Tabular Data Generation

This project serves as an example ML / DL project for tabular data generation. It takes at the basis the approach of CTGAN and TVAE and improves the framework in follwoing context:

The data transformer is saved and reused for the data, if not requested differently
Framework rewritten in PyTorch Lightning -> more flexible and easily manageble
Implemented the Tensorboard pluggin to visualize the training processes

Data

An example dataset will be used for the data generation pipeline. The dataset is taken from one of the most popular kaggle challanges: Housing Prices competition. Download and put it into the folder data.

Environment

Create environment as follows:

conda env create -f environment.yml

After the environment is installed you can activate it:

conda activate gen-tab-env

Usage

You need to firstly setup the information in conf/generation_config.yaml considering the path tou your data.

Afterwards you can run a training of the variational autoencoder as follows

python -m scripts.train --model-type=[model]

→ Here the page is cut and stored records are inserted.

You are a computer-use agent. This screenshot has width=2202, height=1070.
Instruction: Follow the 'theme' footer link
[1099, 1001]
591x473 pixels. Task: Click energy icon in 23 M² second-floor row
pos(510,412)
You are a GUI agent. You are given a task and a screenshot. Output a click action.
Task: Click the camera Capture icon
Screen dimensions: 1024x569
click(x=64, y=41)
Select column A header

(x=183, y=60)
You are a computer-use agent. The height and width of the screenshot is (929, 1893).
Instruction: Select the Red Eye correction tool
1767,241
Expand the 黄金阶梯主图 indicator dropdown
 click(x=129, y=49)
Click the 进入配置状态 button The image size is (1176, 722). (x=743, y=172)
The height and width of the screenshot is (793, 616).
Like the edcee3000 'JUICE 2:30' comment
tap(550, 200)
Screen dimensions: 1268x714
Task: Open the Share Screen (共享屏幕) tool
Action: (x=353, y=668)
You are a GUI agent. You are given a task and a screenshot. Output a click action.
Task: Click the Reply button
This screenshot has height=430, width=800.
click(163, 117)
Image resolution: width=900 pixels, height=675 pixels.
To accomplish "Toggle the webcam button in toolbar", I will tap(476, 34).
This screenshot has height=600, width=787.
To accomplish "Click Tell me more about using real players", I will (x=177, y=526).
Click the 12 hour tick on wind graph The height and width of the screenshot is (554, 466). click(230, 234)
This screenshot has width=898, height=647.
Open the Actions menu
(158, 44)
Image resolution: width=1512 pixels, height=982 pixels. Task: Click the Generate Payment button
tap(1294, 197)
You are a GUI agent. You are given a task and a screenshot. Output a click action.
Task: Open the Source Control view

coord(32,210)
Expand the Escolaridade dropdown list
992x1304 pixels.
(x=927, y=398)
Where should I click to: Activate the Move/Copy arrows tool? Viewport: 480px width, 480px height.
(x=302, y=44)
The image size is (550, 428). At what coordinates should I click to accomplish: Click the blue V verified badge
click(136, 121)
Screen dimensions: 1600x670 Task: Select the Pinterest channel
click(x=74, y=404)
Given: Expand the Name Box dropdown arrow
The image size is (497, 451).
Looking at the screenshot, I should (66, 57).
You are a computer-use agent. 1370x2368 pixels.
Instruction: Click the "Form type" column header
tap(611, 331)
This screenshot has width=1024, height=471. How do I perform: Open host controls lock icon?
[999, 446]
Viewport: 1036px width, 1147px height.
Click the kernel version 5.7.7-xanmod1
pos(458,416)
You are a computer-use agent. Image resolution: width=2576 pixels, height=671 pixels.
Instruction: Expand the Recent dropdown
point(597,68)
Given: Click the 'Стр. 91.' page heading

while acceptable [model] is either vae (default) or gan. Or use the created setup for VSCode Debug (see the image below).

See --help for more information

Usage: python -m scripts.train [OPTIONS]

Options:
  --model-type TEXT   Type of model to train. Either 'vae' (default) or 'gan'.
  --resume-from TEXT  If you want to resume training from a checkpoint,
                      provide the path to the checkpoint.
  --help              Show this message and exit.

Tensorboard

To run tesorboard visualizing your algorithms use Tensorboard Extension in VSCode or run

python -m tensorboard.main --logdir [logdir name]  --samples_per_plugin "images=100"

If you want to specialize specific blocks of your architecture, including their histomgrams, weights and gradients please edit them in tb_settings.yaml. Add them to parameters_to_visualize.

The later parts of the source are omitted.